Для Гекели жестокость природы оказалась могучим подспорьем в борьбе с евангелическим богом, не свергнув которого, наука не могла двигаться вперед. Жестокость и наука были, таким образом, неосторожно сбиты в единое понятие. Уэллс так и не удосужился отнестись к этому суеверию критически и осознать его происхождение. Уэллс отрицал Шоу — как сентиментального неуча, вторгшегося в науку, Маркса — в социологию, Наполеона — как заурядного наглеца-проходимца. Иной раз в словах Уэллса можно найти и долю правды. Ко в общем, если искать ему оправдания, приходится все свести к неповторимости его личности. Он это и сам знал и предупреждал друзей, чтобы они не обращали внимания на его странности; друзья это хорошо усвоили.
Ошибка Уэллса, совершенно простительная в его возрасте, заключалась в том, что он принял Фабианское общество за организм, нуждавшийся только в свежей, горячей крови, в мускульном подкреплении и в новой инициативе. Окажись все это в распоряжении фабианцев, думал Уэллс, и Общество превратится в огромную, могущественную организацию, под контролем которой окажется в конце концов само правительство. Уэллс думал также, что Общество сполна удовлетворит «тягу страны к революции».

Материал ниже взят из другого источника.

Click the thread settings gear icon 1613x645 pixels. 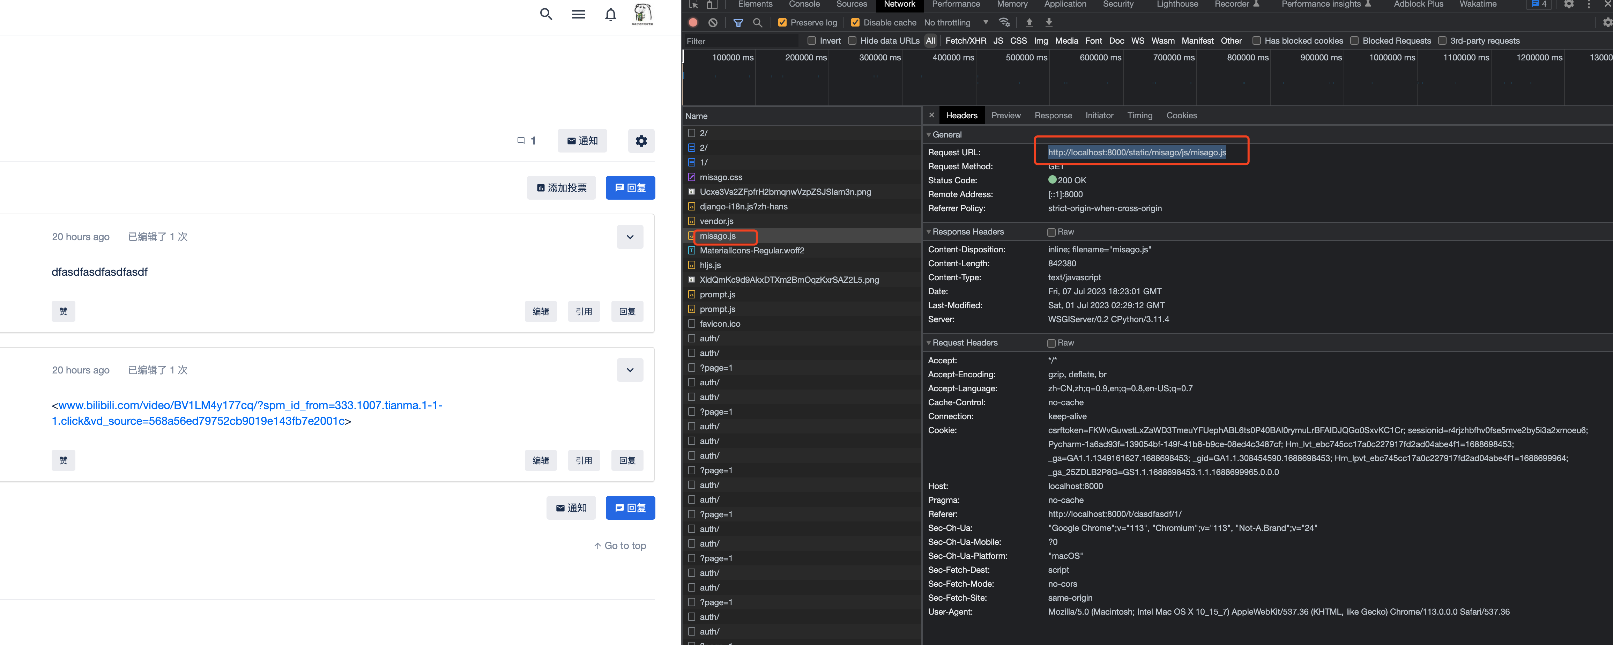click(641, 141)
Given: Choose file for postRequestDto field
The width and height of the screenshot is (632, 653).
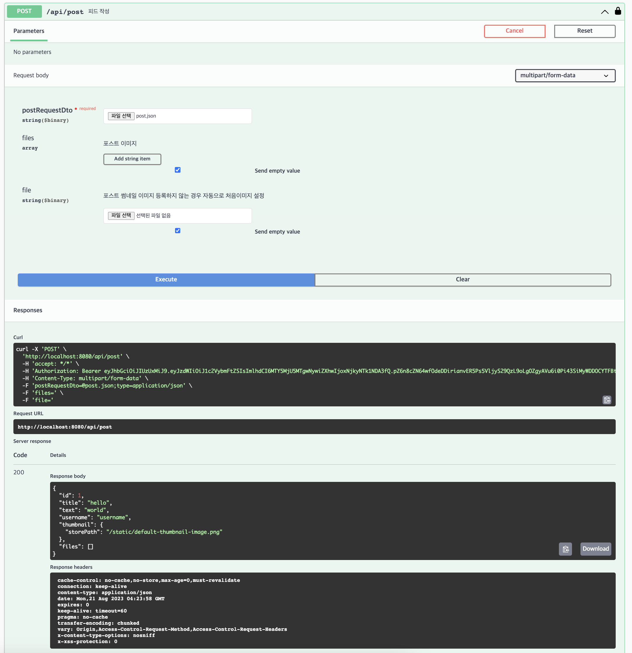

Но старики помнили о первых днях Общества и понимали, к чему идет дело. Они знали, что Обществу едва хватает взносов на оплату скромного конторского помещения и минимального вспомоществования секретарю. Воображение Уэллса рисовало ему богатые здания, королевский бюджет, миллионы новообращенных. Но то были юношеские грезы, а устами «старой шайки» говорила сама трезвость. Они даже не гонялись за новыми членами. Они делали свое дело: считали, что «пропитывают либерализм социализмом».

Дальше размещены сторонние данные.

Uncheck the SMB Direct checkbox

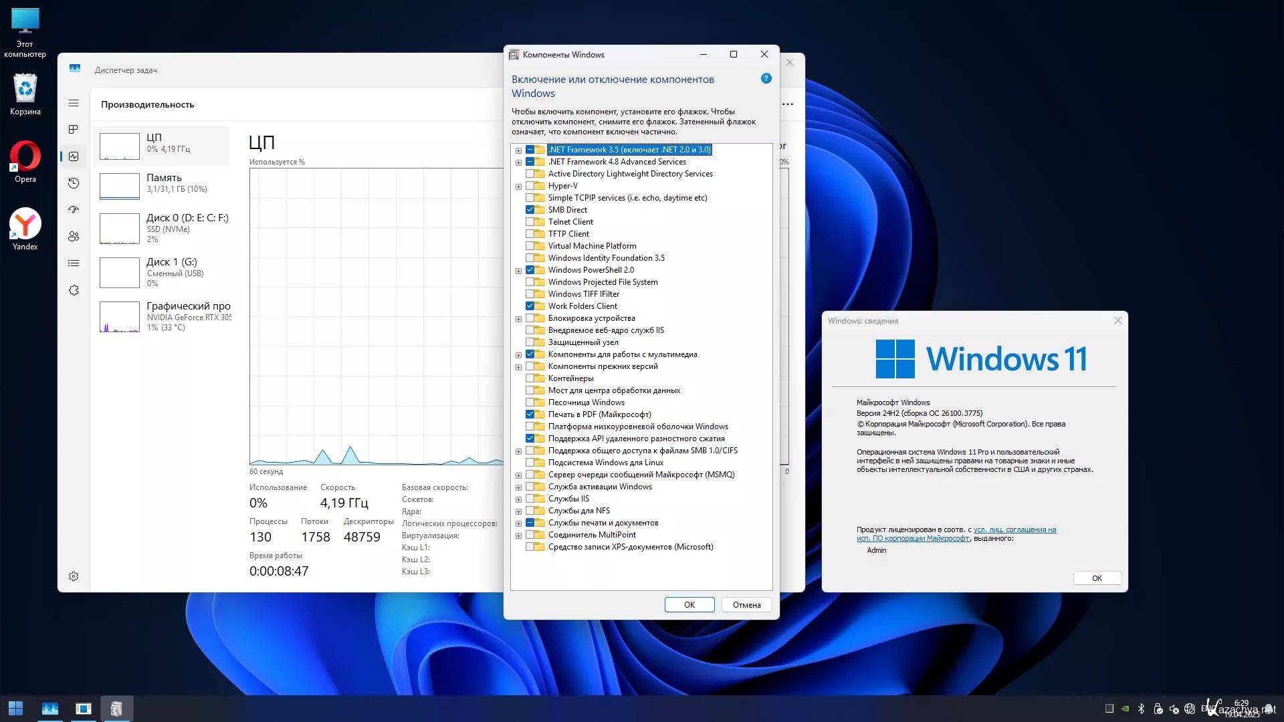click(530, 210)
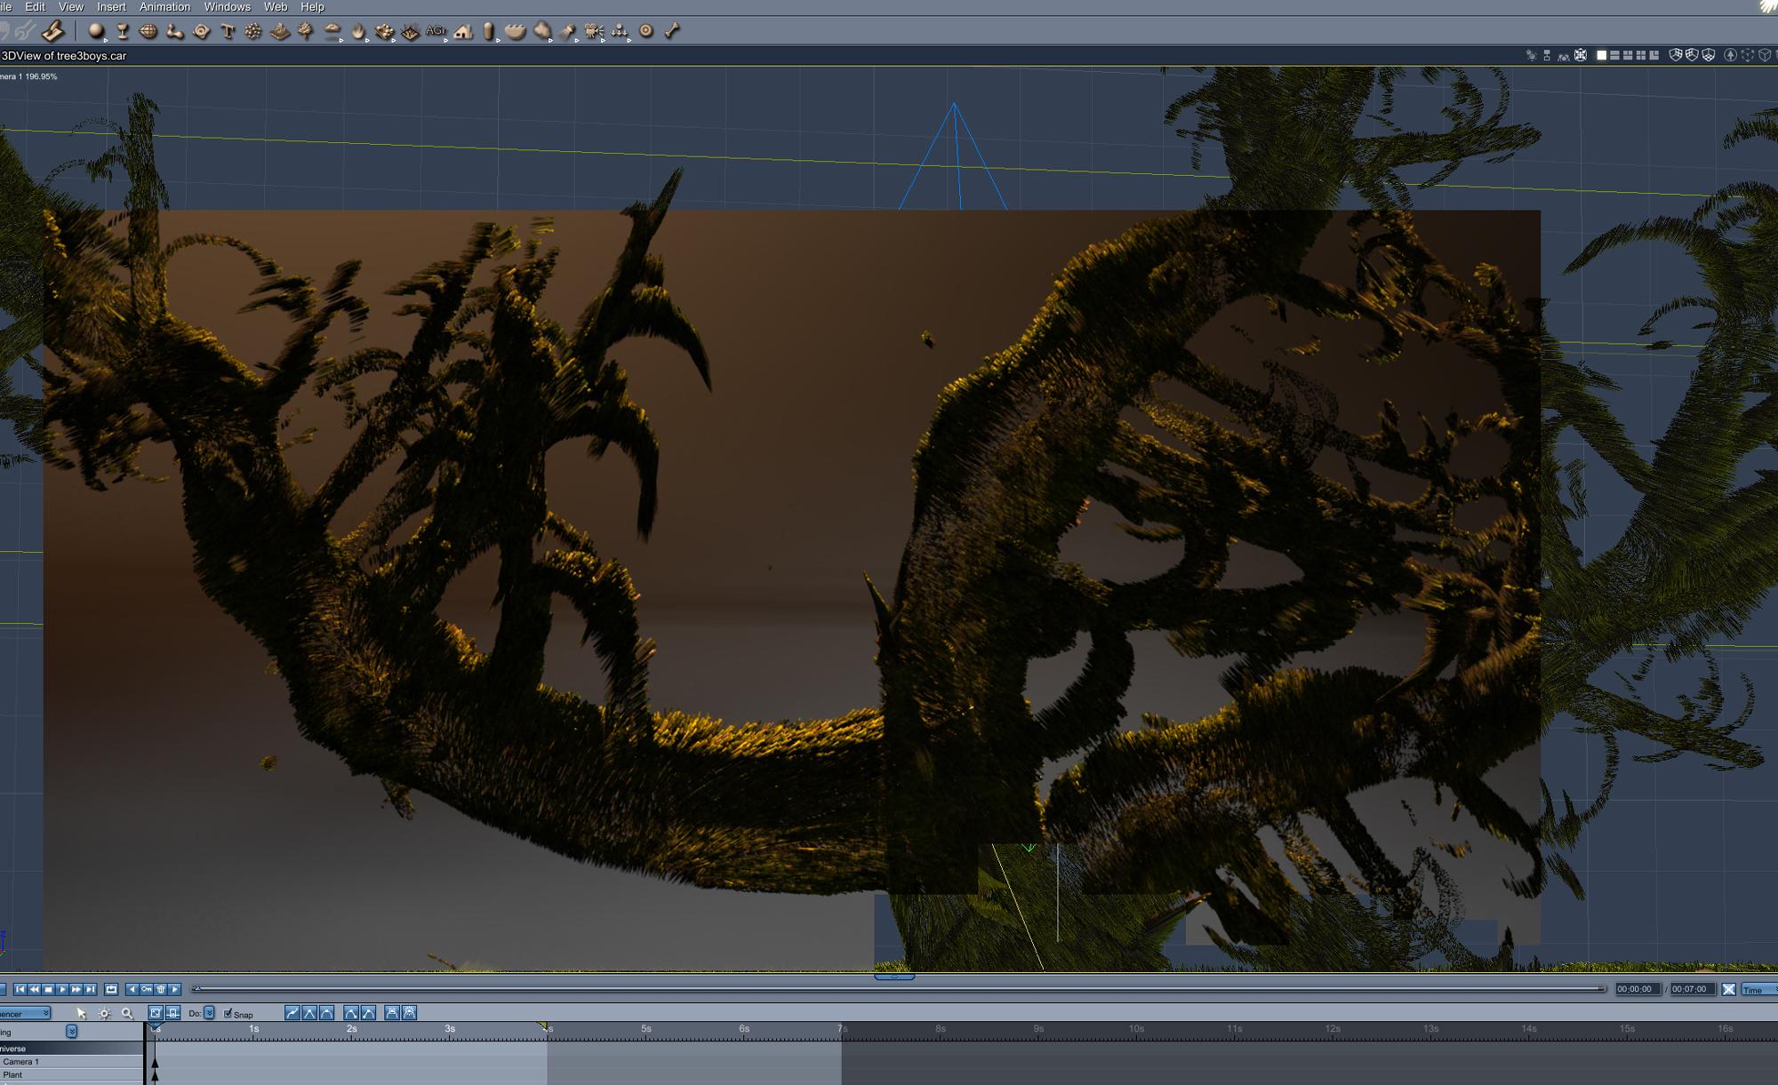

Созданный Марксом в 1864 году I Интернационал поощрил Уэллса в его мечтаниях о возрождении Фабианского общества. Старики знали историю своего Общества и не питали никаких
иллюзий насчет его возможностей. Все, на что было способно фабианство, «старая шайка» делала, и делала отменно. Уэллс им нравился; его славой, как плюмажей, им хотелось украсить свою фирменную фуражку. Но Общество направлялось пятипалой рукой [121] , и шестой палец был лишним.Выждав положенное время, Уэллс благополучно покинул ряды фабианцев. Но ту же акцию очень скоро свершили и корифеи Общества. Выполнив свою академическую задачу, дискредитировав принцип «laisser faire» и открыв широкие горизонты для государственной промышленности, фабианцы приступили к формированию парламентской партии. Почувствовав, что он связан теперь с агитаторами, далекими от научного социализма, порвал узы, объединявшие его с Обществом, Уоллес и сосредоточился на своих университетских курсах. Цель фабианцев вскоре была достигнута: с 1906 года Лейбористская партия стала представлять в Парламенте официальную оппозицию. Других целей у фабианцев не было.
121
Пятеро лидеров Фабианского общества: Уэбб, Шоу, Блэнд, Уоллес и Оливье.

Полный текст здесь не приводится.